**TASK DESCRIPTION:**
Give again exactly the lines that run from the start of the records to the line holding "Recepti.com (153, 45)", both ends counted. Do not include the pictures.

**SOURCE MATERIAL:**

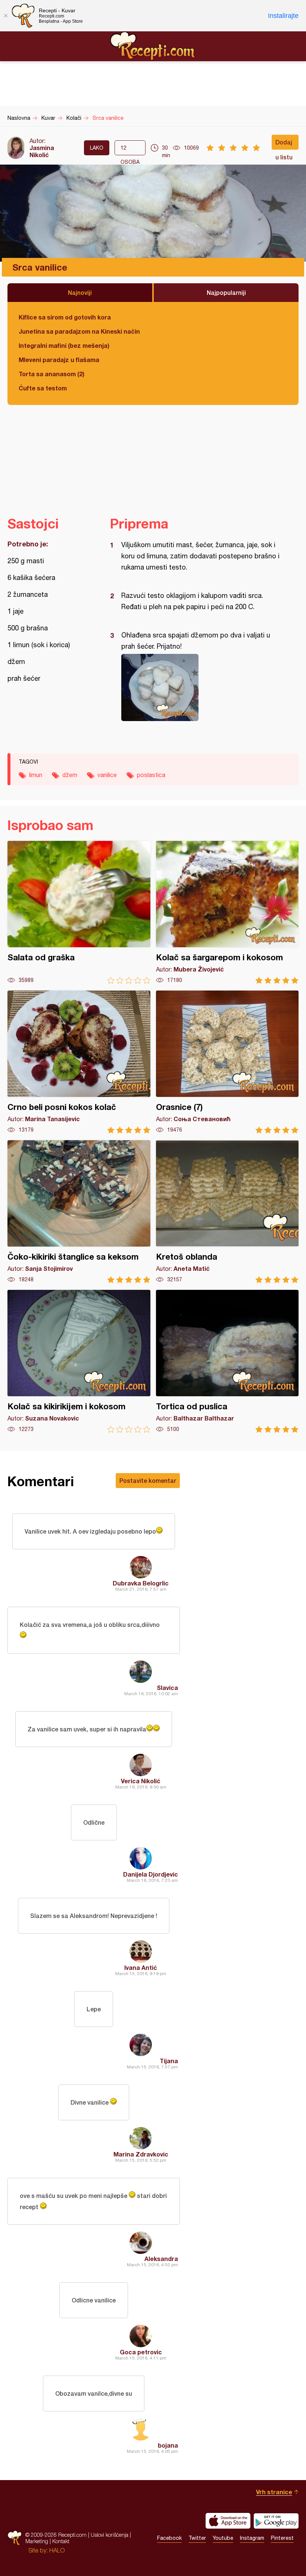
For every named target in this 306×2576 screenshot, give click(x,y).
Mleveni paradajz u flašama (59, 359)
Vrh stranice (274, 2491)
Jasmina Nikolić (41, 151)
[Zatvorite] (5, 15)
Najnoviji (80, 292)
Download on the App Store (228, 2521)
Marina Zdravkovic (140, 2154)
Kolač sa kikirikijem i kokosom (78, 1361)
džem (69, 774)
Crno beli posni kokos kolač (78, 1062)
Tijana (169, 2060)
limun (35, 774)
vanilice (107, 774)
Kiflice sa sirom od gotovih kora (65, 317)
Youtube (223, 2538)
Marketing (36, 2541)
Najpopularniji (226, 292)
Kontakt (60, 2541)
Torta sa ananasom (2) (51, 373)
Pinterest (282, 2538)
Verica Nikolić (140, 1780)
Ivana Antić (140, 1967)
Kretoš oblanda (227, 1211)
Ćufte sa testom (43, 388)
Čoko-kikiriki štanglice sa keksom (78, 1211)
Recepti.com (153, 45)
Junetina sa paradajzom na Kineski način (79, 331)
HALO (57, 2550)
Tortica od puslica (227, 1361)
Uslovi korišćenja (109, 2535)
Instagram (252, 2538)
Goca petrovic (141, 2351)
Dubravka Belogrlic (141, 1583)
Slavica (167, 1687)
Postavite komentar (147, 1480)
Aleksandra (161, 2258)
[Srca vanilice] (200, 687)
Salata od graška (78, 912)
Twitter (197, 2538)
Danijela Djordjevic (150, 1874)
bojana (168, 2445)
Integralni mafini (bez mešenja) (64, 345)
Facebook (169, 2538)
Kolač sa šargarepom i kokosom (227, 912)
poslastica (151, 774)
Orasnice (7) (227, 1062)
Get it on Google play (276, 2521)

**EXERCISE SOLUTION:**
For every named target in this 306×2576 screenshot, give click(x,y).
Mleveni paradajz u flašama (59, 359)
Vrh stranice (274, 2491)
Jasmina Nikolić (41, 151)
[Zatvorite] (5, 15)
Najnoviji (80, 292)
Download on the App Store (228, 2521)
Marina Zdravkovic (140, 2154)
Kolač sa kikirikijem i kokosom (78, 1361)
džem (69, 774)
Crno beli posni kokos kolač (78, 1062)
Tijana (169, 2060)
limun (35, 774)
vanilice (107, 774)
Kiflice sa sirom od gotovih kora (65, 317)
Youtube (223, 2538)
Marketing (36, 2541)
Najpopularniji (226, 292)
Kontakt (60, 2541)
Torta sa ananasom (2) (51, 373)
Pinterest (282, 2538)
Verica Nikolić (140, 1780)
Ivana Antić (140, 1967)
Kretoš oblanda (227, 1211)
Ćufte sa testom (43, 388)
Čoko-kikiriki štanglice sa keksom (78, 1211)
Recepti.com (153, 45)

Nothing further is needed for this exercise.